Diante do problema foi implantado em 2011, o Projeto Corredor das Onças de iniciativa do Instituto Chico Mendes de Conservação da Biodiversidade – ICMBio, em parceria com a Unicamp e apoio das Prefeituras da região metropolitana de Campinas. Durante esse período de existência, o projeto tem recebido o apoio de empresas que promovem a recuperação de áreas degradadas e contribuem para a recuperação de mata ciliar financiando o plantio de mudas nativas ao longo dos cursos d’água. O corredor além de facilitar o trânsito das onças, favorece outras espécies da fauna da região como sauás, bugios, gatos do mato, jaguatiricas, cachorro do mato, veado-mateiro, pacas entre outros.

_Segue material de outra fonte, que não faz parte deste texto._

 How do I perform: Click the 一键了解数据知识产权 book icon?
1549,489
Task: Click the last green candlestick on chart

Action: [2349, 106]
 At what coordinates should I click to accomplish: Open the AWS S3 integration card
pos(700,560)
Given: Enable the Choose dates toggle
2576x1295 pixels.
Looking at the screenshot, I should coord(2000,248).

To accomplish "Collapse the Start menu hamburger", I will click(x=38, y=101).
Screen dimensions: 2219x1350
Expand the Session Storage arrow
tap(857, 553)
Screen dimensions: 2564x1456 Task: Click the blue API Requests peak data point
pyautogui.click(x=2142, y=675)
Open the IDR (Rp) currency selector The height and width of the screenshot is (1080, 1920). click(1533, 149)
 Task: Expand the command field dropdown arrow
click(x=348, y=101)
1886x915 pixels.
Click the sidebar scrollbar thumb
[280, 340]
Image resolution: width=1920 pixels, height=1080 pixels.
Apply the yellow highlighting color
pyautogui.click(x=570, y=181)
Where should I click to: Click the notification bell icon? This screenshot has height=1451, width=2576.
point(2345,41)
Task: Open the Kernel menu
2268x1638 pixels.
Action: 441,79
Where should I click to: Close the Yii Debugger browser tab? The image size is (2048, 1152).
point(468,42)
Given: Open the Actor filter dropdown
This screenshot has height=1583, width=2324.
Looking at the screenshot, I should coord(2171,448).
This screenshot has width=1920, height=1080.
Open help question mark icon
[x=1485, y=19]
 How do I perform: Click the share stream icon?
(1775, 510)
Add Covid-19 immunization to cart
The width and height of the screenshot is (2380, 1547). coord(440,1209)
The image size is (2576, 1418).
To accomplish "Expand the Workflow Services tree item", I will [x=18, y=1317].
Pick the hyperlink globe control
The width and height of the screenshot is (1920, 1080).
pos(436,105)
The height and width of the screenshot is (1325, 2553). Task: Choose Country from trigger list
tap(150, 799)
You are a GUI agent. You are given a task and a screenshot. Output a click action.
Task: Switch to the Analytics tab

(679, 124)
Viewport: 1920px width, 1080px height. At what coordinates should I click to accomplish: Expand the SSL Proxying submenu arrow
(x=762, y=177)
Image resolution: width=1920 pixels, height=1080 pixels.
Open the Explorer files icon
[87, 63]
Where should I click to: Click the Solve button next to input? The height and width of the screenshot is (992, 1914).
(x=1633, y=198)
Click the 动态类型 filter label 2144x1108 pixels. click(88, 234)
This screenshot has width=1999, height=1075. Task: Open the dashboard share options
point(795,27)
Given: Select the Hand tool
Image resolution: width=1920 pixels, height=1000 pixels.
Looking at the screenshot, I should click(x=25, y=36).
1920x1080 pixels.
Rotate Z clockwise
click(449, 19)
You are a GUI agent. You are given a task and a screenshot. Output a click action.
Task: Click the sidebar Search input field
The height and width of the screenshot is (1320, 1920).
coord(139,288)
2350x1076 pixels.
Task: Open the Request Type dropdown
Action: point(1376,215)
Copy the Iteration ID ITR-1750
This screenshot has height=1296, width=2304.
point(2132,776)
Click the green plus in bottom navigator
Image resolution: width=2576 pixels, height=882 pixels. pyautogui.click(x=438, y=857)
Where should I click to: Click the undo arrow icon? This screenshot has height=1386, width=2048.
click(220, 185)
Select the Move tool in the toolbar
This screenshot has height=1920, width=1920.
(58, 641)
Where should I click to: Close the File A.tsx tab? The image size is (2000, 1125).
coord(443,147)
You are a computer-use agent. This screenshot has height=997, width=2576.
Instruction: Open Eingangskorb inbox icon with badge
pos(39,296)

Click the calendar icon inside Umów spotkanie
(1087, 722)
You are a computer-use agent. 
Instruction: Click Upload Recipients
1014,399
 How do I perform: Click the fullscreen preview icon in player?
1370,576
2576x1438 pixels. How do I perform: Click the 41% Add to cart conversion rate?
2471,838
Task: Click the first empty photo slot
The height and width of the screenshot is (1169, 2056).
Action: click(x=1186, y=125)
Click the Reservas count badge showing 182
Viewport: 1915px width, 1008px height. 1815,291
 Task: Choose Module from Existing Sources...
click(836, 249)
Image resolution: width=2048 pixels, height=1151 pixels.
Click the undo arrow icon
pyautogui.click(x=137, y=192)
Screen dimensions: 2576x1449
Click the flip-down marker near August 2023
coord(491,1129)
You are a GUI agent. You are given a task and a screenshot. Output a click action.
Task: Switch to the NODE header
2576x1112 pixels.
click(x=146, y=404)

O Projeto Corredor das Onças é um exemplo da necessidade de se ampliar a estratégia de corredores de fauna em áreas de abrangência da Mata Atlântica, que é um dos biomas mais fragmentados do país. Além disso, o Projeto mostra ser possível a convivência entre um predador do topo da cadeia alimentar como a onça parda, o segundo maior felídeo das Américas e populações humanas, numa paisagem urbanizada como é a região metropolitana de Campinas, no Estado de São Paulo. A replicação da experiência por outras unidades da federação que possuem remanescentes da Mata Atlântica, pode salvar da extinção espécies altamente ameaçadas como o mico-leão preto no Estado de São Paulo, a onça-pintada no Nordeste e o maior símio das américas, o muriqui do Sudeste.